The relationship between Seoul and Washington continues to be very complex and naturally has been dominated by the ROK’s dependency on the US for its defence. There are some powerful strands of latent anti-Americanism not too far below the surface with which the new President – himself a prominent supporter of Sunshine –  has long been associated. Coming on to the scene when the situation with the North has heated up he has been quickly confronted with some very uncomfortable policy challenges. So far he has notched up very impressive popular support.

In a major speech to celebrate his first 100 days in office a few days ago President Moon has displayed that (unlike his predecessor) he came to office well experienced from his earlier days in the Roh Moo Hyun Government and with the political agility to adjust some previously strong policy views. Foremost among these was his decision to accept the deployment and rapid installation of the THAAD anti-missile despite continuing strong Chinese pressure not to do so. He also renewed his offer for dialogue with the North. But at the same time he has asserted in terms which presumably may not have been so welcome in Washington that there will be no war on the Korean peninsula and that he has Trump’s word that the US will consult the ROK before taking any military action against the DPRK

This all came just after the US had made a determined push to stiffen up allies and regional partners against Kim Jong Un’s Guam response to Trump’s “war and fury” outburst. This included pressure for a strong statement from the ASEAN Foreign Ministers in Manila, reported heavying of the ROK Foreign Minister to quieten talk about dialogue with the North, the joint Op-ed by Secretaries Tillerson and Mattis to the Wall Street Journal and Vice President Pence’s talk (or call ?) with Prime Minister Turnbull. At stake was Trump’s perceived need to up the ante with Kim Jong Un essentially by declaring that what had long been thought unimaginable had to become “imaginable”.

This led to the poorly considered comment by Turnbull that Australia would be “joined at the hip” with the US through ANZUS if US soil were to be attacked. Leave aside for others to explain that the automaticity of our ANZUS commitment was much more nuanced than Turnbull’s blunt comment afforded – or that on the only occasion Australia sought a US commitment under ANZUS it was not forthcoming.  But it must be realised that Turnbull’s commitment not only leapfrogged any proper consideration in Australia it also displayed no sensitivity to what  the ROK might think about any unilateral decision by Trump to take military action against the DPRK in retaliation for a Kim Jong Un attack on Guam or its surrounds. The ROK knows full well that this would almost certainly unleash the most unthinkable havoc on Seoul and maybe even Japan. There was not even a flicker of  recognition of any of that in Turnbull’s comments about a country where the Australian military played such an important role in allowing for the development of modern South Korea, with which we have such a large economic bond and the large Korean community in Australia which has made such a valuable contribution to our own development.

At the risk of oversimplification, any who have had experience in South Korea or with Koreans realise just how stoic a nation they are.
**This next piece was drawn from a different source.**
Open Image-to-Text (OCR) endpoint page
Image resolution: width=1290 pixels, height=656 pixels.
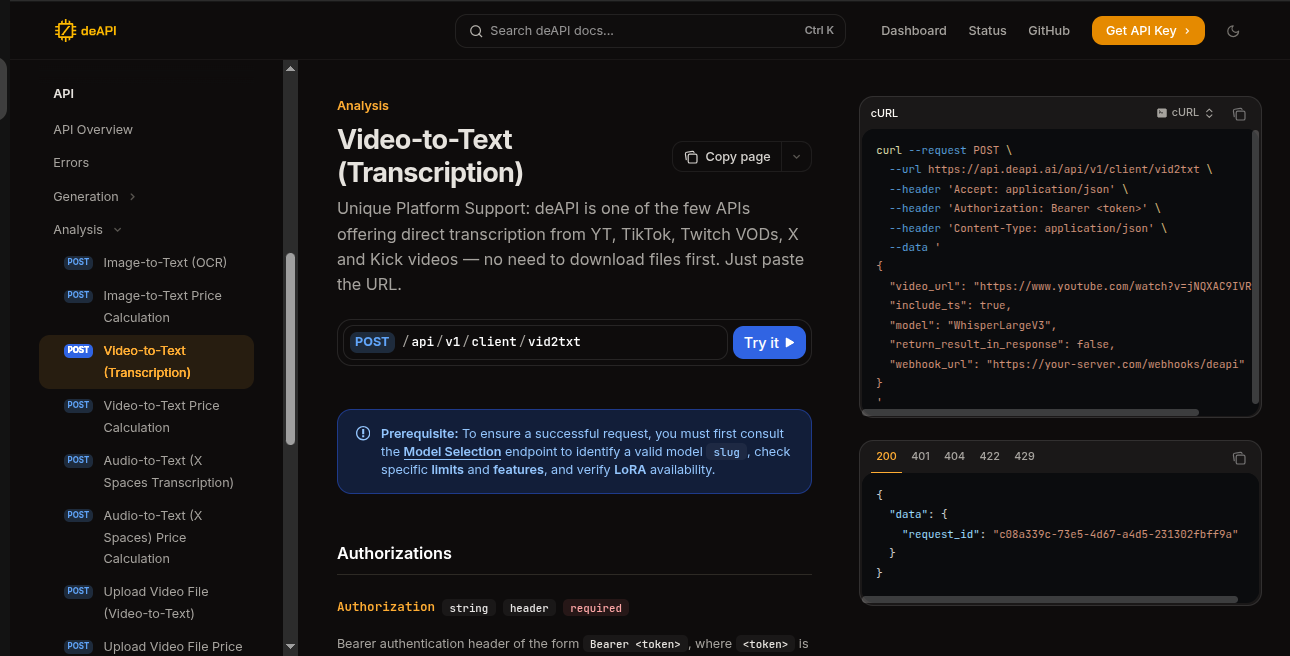pos(164,263)
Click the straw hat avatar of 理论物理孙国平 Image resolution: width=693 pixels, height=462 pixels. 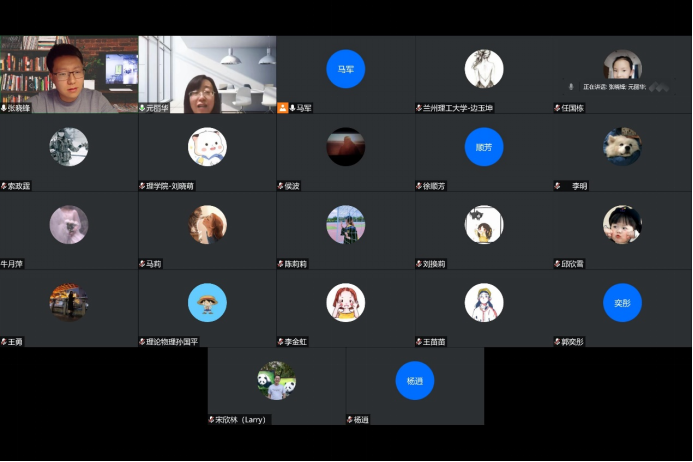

Daily life in the South gives little sign of the pressures under which they have come to accept – from the outright military threat sitting so close to the incredible resources human and material the ROK has committed to defence. All the while as the democratisation of the ROK has been steady and real. Just think, the ousting of the previous president would have been prevented by vested interests even 5 to 10  years ago! The ROK is far from being a third world country and we must not consider them so.

 

Mack Williams is a former Australian Ambassador to the Philippines and Republic of Korea. He is a graduate of the Royal College of Defence Studies College in London.